What are my wildflowers trying to tell me?

When I was a child, lilies of the valley bloomed prolifically along the side of my grandmother’s house, tiny pure white bells hanging from enormous green leaves, a wild weed to some but loved by my grandmother and me.

Abundant iris and gladiolas bloomed in my other grandmother’s garden, tall spikes of purple and white iris and multi-colored gladiolas along the rock wall between our houses, blooms that became gifts to my childhood teachers, wrapped in wet paper towels and aluminum foil and carried proudly in my small hands to school.

Roses bloomed everywhere in my mother’s garden, pale and deep pinks, light yellows, brilliant reds, their fragrance wafting in the summer air and through the screen door of our kitchen.

I have no talent for growing and tending flowers.  Dead-heading, watering, feeding are all sporadic activities for me.  Yesterday just when I was awaiting the blooming of my climbing rose, I watched as a squirrel climbed the trellis and chomped off the lone bud as his breakfast.

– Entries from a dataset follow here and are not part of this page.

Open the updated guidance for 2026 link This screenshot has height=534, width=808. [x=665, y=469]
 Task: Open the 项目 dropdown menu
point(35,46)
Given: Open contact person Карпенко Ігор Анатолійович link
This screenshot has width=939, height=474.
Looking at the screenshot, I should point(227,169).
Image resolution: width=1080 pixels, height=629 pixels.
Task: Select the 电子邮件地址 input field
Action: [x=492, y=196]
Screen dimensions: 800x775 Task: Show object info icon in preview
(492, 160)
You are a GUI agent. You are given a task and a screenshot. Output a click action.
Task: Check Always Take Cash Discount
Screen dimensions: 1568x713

My best success as a gardener requires little from me.  Years ago my daughter bought me one of those blankets of wildflowers.  I put it in the backyard, expecting little of it.  I neglect it every year, and every year it surprises me with its abundance.  There are white Shasta daisies and tall, spindly pink flowers, yellow buttercups, and blue chicory.  They bloom in succession, new colors every few weeks throughout the summer.  They spread from their origin into my neighbor’s yard, fortunately someone who loves them.  Nothing holds them back.  They ask nothing of me except my appreciation for their independence.  They seem to have a gentle strength, a confidence that they will be there for me year after year.

They compensate for the once beautiful pot of white-edged deep purple petunias on my front porch, now nothing but a pot of green leaves.  They make up for the hanging basket of deep pink impatiens, only temporarily in full bloom.  They give me hope as I watch the squirrel chomping on the lone bud of my climbing rose bush.

Nature teaches us lessons.  I like this one.  Wildness covets neglect.